All the amplifiers definitely competed with each other. As one rapper belted out a raunchy refrain of “You would f— both of us, yeah, you would” on his microphone, another guy toting an illuminated amplifier, glowing blue and blasting beats, walked by right in front of him, momentarily drowning out his flow.
Not far from the arch, a group of people were offering free pizza and water, teacher’s textbooks, even clothes. Some of them were going around with plastic bags collecting cans and bottles, trying to keep the park clean amid all the partying.
One woman, when asked what group they were with, replied with a smile, “No affiliation — and f— the police.”
Asked why she hated the cops so much, she said, “That is my only comment,” then turned back to what she was working on.
Another woman, sporting a shock of rainbow sherbet-colored hair, stepped forward and explained that the group was called PEOPLE. She said the group operates around the world.
Giving her name as They/Them, she declined to have her photo taken.
“We are here supporting people, yeah,” she said. “So if you want anything, there’s water, TP [toilet paper]… .”
As for why people would need TP in Washington Square Park at 11:30 at night, she did not explain.
Referring to the square’s party scene and her group’s efforts, she said, with a broad smile, “This is like Disneyland with free s—. … People are supporting each other, that’s what the global movement is about.”
But having police around dampens the vibe, she said.
“This stuff,” she said, nodding toward the police detail under the arch, “it’s unnerving, it’s escalation.”
She noted that PEOPLE had its own “de-escalation team” in the park. There were two guys walking around dressed all in black with their faces covered except for their eyes who looked like ninjas. If they were the de-escalation team, she didn’t point them out.
It’s not clear if there is a connection or if it was an inspiration for PEOPLE, but the Black Panthers ran the People’s Free Food Program.
DJ Subway passed by, wheeling his portable amp by its handle. He makes his living by deejaying in parks, right now mainly Washington Square Park. Later on, people started chanting and dancing to amplified music on the east side of the fountain, but it was not clear if he was the one playing the sounds.

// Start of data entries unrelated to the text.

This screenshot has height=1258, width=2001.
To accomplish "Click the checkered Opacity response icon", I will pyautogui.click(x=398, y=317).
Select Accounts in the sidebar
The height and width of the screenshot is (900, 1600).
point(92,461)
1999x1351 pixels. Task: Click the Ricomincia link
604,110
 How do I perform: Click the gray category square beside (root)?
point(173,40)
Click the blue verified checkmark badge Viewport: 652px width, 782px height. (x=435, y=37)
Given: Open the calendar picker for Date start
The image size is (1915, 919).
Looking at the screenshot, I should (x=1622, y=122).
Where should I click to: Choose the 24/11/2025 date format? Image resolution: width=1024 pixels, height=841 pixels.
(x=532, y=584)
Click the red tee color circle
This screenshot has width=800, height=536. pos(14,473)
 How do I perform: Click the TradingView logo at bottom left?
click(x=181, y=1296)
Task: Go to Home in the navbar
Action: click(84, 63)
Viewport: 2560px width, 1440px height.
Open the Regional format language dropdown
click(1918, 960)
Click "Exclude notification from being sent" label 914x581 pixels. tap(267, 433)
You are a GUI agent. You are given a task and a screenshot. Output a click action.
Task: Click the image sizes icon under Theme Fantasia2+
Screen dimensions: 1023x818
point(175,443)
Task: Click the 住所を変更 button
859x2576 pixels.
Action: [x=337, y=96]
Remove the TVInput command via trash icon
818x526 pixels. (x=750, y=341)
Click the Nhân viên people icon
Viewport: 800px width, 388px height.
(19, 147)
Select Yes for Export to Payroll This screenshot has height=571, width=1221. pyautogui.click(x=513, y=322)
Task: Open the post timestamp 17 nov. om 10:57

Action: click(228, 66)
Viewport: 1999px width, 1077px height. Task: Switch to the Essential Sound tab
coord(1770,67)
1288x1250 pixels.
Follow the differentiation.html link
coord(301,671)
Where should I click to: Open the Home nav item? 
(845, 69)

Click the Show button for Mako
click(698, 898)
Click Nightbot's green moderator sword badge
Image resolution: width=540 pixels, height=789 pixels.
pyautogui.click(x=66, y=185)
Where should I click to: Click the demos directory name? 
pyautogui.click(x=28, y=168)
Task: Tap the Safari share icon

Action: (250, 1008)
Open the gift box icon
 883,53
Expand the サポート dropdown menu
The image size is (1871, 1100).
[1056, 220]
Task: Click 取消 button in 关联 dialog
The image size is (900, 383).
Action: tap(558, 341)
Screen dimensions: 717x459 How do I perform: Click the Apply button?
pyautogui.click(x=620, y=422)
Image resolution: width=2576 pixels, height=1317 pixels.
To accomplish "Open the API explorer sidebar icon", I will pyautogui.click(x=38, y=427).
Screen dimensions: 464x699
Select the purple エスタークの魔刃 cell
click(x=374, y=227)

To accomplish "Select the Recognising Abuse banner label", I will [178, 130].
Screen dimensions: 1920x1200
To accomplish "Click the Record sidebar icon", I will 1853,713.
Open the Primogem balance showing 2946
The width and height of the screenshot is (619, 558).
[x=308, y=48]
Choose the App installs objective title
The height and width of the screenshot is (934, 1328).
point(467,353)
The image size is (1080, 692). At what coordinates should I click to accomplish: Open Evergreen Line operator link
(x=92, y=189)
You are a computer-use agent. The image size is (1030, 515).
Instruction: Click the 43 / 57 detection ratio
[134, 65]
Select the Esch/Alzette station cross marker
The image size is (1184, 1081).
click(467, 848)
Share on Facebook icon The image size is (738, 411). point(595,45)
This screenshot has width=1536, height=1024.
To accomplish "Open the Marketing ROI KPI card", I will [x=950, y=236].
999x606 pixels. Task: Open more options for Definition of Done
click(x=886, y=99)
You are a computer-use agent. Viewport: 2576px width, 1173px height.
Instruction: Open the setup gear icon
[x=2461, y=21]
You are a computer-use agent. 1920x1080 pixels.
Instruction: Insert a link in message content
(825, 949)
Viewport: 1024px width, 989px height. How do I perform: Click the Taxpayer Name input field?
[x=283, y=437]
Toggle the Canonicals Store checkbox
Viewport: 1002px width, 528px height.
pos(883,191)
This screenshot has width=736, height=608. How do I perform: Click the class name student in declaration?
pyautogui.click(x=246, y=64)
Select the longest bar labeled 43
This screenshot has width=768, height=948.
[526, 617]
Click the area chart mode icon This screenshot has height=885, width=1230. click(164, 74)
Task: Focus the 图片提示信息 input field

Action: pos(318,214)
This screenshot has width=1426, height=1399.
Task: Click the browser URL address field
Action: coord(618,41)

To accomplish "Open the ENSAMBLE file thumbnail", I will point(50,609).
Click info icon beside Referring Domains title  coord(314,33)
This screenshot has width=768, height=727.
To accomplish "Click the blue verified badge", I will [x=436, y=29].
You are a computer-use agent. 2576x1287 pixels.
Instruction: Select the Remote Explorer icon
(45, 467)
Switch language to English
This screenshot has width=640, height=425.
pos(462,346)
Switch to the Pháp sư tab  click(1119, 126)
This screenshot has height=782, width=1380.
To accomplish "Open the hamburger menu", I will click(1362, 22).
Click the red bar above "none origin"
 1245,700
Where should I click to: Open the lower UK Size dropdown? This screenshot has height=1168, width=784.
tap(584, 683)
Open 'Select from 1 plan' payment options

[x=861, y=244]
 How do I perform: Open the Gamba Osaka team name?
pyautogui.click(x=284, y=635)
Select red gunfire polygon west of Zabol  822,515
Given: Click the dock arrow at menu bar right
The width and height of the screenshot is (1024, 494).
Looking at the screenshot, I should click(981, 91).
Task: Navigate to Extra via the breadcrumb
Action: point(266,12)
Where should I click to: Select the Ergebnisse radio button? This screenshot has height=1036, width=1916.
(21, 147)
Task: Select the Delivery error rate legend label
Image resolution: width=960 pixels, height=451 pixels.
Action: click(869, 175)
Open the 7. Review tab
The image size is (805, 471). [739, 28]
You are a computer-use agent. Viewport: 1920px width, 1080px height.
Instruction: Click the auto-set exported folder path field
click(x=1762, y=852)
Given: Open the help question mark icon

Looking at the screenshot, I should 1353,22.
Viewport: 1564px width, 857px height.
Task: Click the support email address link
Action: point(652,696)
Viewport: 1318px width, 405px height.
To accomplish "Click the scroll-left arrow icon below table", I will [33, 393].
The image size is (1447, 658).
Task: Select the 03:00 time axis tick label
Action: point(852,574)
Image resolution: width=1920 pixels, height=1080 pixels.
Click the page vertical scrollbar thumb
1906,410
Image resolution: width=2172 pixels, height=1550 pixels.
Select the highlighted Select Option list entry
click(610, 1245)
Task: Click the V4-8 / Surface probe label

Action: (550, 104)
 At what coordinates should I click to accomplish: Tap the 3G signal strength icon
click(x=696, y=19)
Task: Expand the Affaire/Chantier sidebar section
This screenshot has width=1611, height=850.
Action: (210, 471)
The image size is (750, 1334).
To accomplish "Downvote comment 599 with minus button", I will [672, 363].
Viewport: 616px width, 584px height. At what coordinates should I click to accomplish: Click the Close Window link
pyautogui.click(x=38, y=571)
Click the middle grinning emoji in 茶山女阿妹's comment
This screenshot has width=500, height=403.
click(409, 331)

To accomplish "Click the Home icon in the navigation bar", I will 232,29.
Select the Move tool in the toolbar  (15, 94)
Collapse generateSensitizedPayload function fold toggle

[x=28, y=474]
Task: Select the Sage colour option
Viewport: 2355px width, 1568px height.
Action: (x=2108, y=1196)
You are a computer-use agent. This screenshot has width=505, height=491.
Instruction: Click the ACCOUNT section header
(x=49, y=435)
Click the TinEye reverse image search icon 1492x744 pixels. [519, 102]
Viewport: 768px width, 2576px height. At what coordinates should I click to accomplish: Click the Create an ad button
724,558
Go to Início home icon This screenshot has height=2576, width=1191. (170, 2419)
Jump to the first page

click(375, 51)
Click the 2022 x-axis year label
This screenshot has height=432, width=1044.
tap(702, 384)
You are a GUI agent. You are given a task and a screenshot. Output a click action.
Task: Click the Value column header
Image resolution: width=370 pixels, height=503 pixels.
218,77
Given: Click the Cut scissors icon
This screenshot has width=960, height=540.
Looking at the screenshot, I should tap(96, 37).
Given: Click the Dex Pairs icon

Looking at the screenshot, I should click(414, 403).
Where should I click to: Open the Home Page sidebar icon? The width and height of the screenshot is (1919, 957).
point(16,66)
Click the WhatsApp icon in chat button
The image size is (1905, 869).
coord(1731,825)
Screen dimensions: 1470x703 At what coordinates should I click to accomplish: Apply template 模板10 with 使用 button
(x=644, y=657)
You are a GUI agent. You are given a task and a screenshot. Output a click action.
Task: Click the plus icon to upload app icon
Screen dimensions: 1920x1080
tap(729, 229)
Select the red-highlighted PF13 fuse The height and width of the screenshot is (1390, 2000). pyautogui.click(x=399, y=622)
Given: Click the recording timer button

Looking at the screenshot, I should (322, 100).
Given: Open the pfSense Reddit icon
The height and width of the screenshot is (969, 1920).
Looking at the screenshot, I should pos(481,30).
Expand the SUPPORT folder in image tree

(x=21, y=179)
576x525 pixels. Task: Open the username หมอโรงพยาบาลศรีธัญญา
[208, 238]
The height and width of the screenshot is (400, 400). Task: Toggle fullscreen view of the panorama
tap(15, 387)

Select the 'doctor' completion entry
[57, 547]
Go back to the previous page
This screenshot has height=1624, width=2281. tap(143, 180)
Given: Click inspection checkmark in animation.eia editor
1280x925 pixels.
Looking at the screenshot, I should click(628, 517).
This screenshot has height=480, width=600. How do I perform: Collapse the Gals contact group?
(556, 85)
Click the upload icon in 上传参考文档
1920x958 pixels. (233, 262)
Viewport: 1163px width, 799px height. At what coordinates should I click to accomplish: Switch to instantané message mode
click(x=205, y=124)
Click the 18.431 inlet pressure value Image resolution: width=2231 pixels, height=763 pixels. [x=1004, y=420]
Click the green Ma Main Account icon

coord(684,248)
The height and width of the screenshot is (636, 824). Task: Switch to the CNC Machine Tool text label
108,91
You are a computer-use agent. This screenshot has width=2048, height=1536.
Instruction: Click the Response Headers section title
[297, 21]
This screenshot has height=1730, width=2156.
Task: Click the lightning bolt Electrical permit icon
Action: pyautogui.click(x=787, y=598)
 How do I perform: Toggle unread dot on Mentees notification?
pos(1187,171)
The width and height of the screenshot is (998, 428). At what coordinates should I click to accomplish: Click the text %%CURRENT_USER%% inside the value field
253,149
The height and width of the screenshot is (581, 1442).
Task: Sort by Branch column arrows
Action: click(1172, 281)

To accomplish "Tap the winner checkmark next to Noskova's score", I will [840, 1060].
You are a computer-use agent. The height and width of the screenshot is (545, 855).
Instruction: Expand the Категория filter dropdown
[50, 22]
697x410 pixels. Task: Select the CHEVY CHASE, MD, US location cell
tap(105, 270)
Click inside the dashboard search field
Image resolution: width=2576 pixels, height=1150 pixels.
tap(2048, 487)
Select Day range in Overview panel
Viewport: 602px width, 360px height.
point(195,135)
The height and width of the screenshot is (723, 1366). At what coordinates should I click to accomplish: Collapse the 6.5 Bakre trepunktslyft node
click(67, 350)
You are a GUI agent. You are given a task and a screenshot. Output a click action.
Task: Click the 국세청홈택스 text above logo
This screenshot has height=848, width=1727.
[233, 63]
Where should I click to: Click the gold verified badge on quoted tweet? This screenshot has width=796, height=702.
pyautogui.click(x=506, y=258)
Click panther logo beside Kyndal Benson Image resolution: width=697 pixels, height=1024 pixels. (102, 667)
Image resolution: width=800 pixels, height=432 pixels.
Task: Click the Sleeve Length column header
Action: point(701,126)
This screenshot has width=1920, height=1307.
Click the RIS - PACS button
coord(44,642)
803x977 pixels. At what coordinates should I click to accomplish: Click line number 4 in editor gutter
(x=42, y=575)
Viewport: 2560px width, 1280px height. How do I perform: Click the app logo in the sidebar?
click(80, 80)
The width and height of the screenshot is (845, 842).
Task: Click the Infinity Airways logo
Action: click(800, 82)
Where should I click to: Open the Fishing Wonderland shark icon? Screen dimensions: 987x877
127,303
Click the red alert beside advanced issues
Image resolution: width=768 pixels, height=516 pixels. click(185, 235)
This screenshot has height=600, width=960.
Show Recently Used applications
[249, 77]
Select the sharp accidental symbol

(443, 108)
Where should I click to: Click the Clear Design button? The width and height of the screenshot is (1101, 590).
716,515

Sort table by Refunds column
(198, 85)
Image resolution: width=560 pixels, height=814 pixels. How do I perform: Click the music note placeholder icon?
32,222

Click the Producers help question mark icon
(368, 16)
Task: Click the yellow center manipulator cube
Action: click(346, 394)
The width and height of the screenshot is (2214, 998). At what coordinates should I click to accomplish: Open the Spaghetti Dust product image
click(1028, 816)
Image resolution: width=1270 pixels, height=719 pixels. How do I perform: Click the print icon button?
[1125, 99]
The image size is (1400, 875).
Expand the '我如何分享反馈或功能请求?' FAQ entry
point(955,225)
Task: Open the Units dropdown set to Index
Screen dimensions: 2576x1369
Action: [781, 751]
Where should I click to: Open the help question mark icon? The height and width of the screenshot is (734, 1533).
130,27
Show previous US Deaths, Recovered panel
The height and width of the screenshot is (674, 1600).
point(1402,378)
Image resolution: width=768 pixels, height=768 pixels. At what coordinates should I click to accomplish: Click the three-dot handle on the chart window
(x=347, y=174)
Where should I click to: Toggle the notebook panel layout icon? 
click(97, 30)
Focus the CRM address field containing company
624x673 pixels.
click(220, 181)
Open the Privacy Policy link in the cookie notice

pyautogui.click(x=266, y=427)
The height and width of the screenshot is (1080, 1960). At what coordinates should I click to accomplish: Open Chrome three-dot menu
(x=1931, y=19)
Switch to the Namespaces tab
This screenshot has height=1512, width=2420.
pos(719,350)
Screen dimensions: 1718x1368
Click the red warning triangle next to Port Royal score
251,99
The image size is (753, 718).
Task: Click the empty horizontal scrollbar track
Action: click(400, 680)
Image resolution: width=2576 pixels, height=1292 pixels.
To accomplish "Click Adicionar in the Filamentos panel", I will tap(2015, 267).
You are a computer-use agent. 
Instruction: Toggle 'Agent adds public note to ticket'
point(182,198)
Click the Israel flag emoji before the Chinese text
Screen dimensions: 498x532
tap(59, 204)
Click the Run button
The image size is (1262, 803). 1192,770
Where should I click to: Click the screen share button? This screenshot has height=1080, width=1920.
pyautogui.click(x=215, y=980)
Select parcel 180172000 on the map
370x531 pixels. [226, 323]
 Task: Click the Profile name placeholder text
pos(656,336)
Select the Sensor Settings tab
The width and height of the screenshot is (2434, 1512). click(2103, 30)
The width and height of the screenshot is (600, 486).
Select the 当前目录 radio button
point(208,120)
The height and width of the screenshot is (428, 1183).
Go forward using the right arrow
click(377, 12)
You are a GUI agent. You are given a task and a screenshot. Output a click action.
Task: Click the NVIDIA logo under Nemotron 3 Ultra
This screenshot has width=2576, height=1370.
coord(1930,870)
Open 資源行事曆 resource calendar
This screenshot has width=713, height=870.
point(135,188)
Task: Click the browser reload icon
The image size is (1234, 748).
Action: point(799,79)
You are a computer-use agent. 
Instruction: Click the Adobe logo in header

Over all, it was a fun scene. There was no sense of danger or menace. The music was pretty good. People just wanted to dance or hang out and enjoy the park. Maybe drink a flavored malt beverage, smoke a joint. The guys popping wheelies on their motorcycles seemed like they had pretty good control of their bikes and weren’t hitting anyone. Luckily, at least they weren’t riding monster Harley-Davidsons.
Was a lot of it technically illegal under the park’s rules, though? Yes, definitely, of course. But, for whatever reason, the police just turned a blind eye to it all. Call it the Autonomous Washington Square Park Party Zone.
Then, a little before midnight, everyone swarmed toward the fountain and cheered. The 12 o’clock curfew passed without event, after which…everyone just continued enjoying the park. Party on!
About a half hour after that, though, a panicked wave of revelers suddenly came running north through the park and the woman was trampled, left dazed, splattered in her own blood.
Afterward, despite the disturbing incident and even though it was already past the park’s curfew, the merriment started right back up again, the party rocking on into the early morning.